### TASK TO COMPLETE
Although the data holds pictures, return only the lines from the one containing "Image resolution: width=416" to the end, exactly, and without them.

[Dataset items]
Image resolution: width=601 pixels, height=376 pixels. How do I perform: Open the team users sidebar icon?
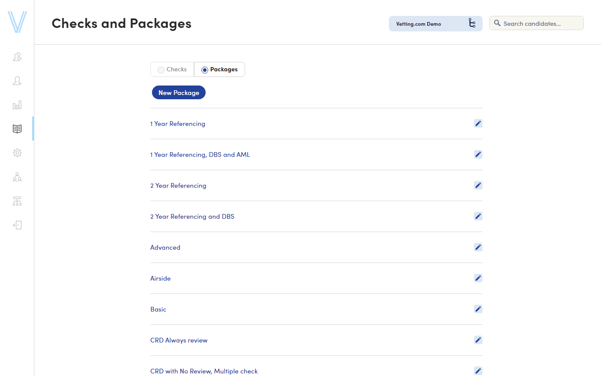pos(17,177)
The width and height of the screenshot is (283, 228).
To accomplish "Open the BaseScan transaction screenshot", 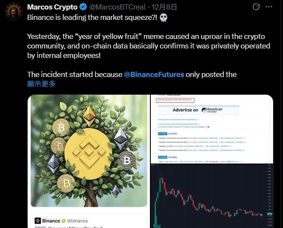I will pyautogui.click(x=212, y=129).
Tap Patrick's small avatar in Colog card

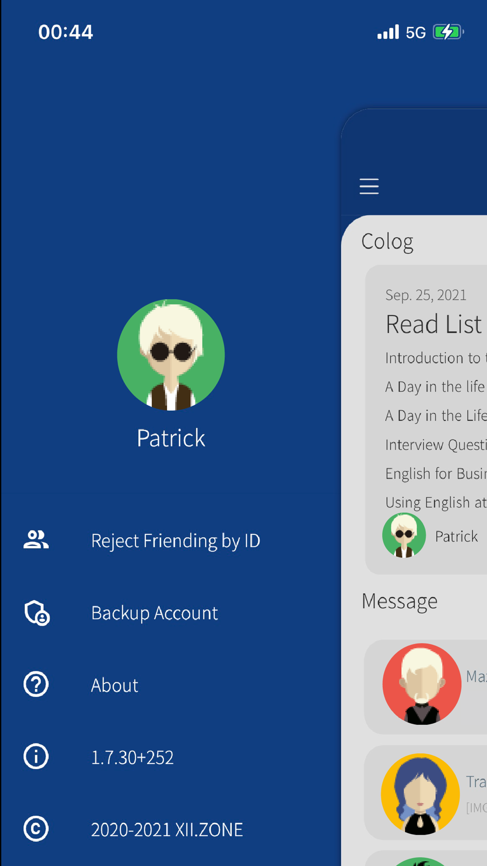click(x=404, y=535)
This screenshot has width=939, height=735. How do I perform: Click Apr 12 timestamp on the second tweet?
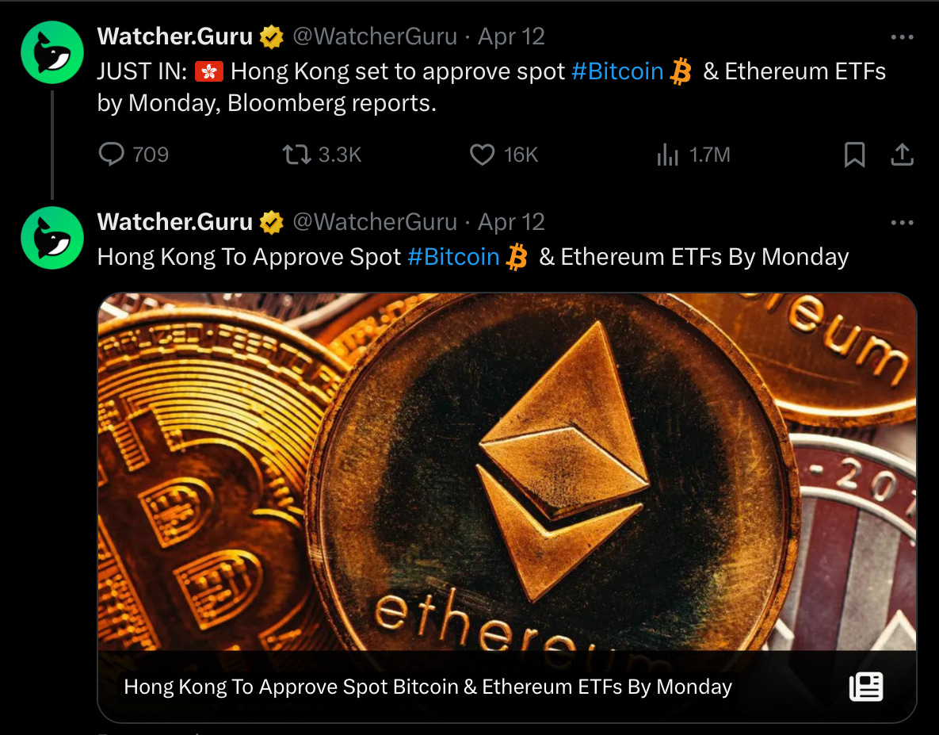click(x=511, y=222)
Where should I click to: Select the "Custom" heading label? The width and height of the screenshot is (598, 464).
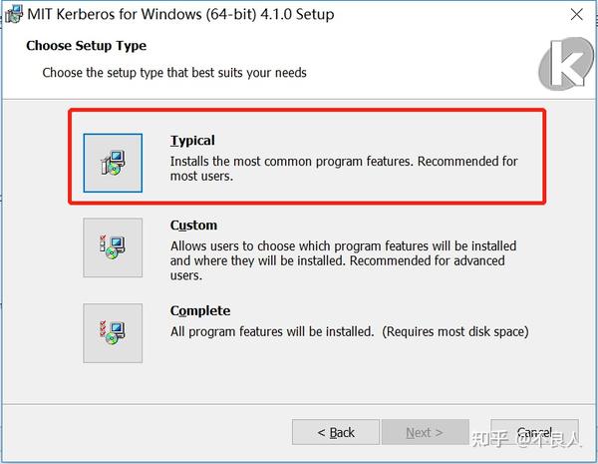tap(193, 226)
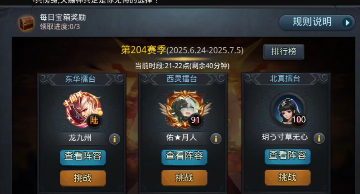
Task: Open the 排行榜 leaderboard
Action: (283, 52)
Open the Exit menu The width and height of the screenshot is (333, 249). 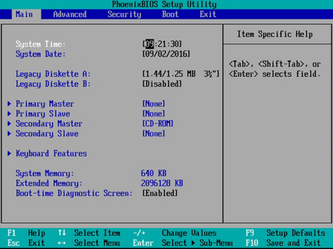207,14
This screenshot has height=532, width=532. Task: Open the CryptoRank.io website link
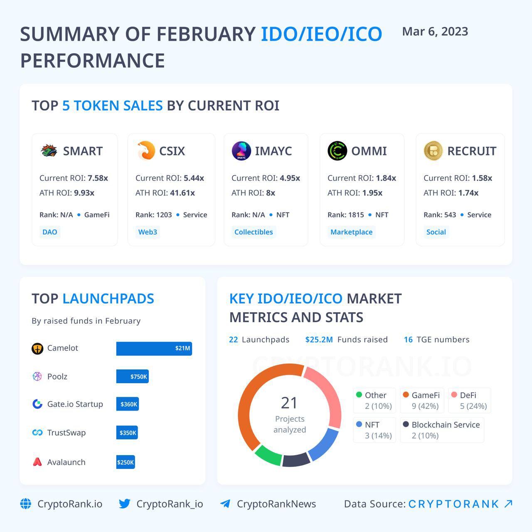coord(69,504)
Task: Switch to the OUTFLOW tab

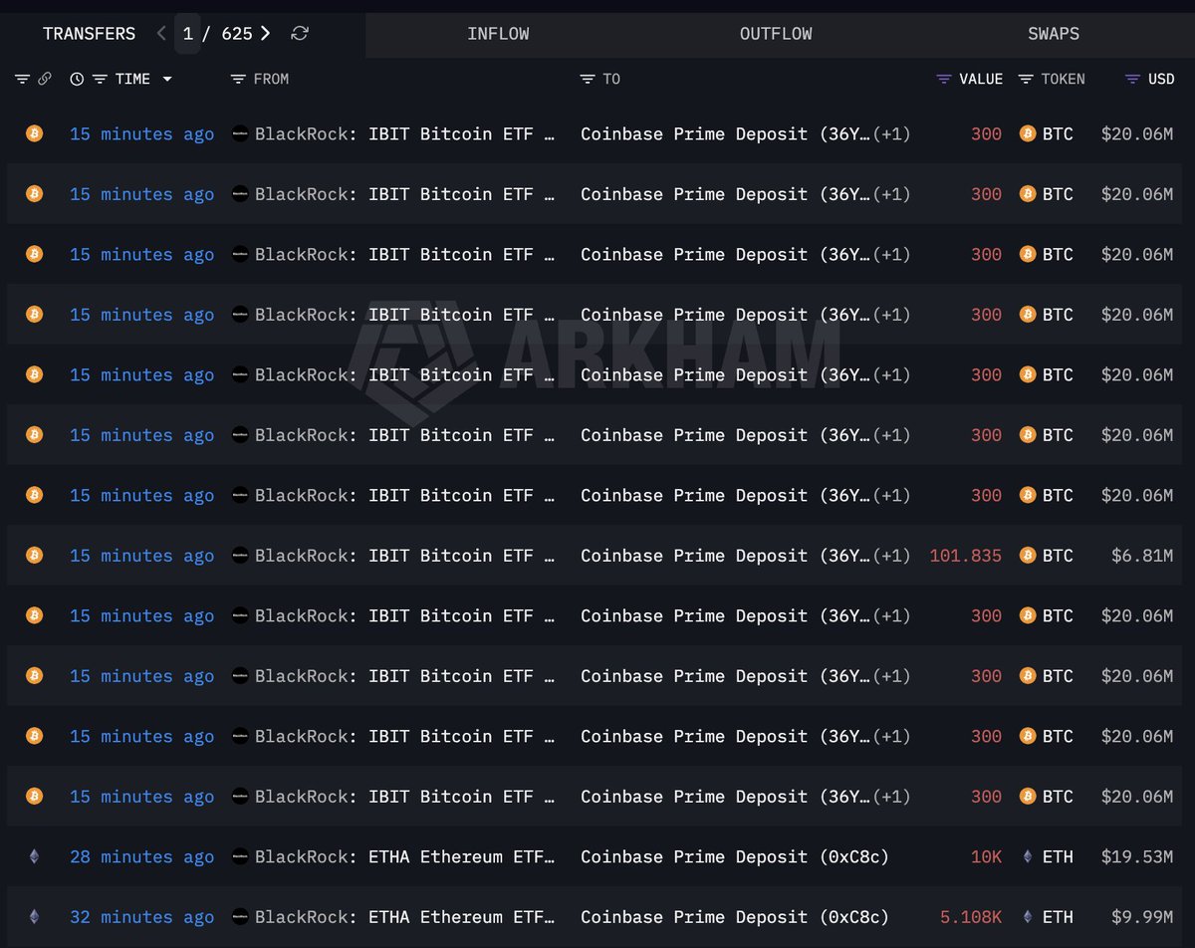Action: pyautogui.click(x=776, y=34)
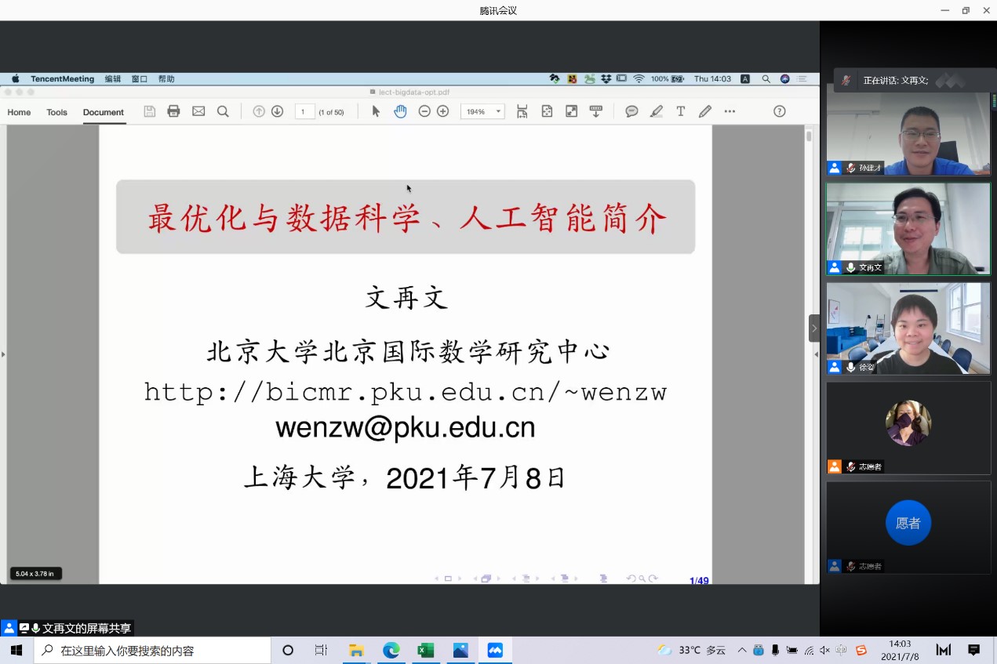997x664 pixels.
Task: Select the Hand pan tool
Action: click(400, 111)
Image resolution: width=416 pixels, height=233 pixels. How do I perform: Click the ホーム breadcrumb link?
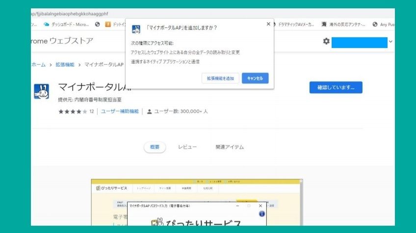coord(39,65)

### YOUR RESPONSE
Image resolution: width=416 pixels, height=233 pixels. How do I perform: Click the ホーム breadcrumb link?
coord(39,65)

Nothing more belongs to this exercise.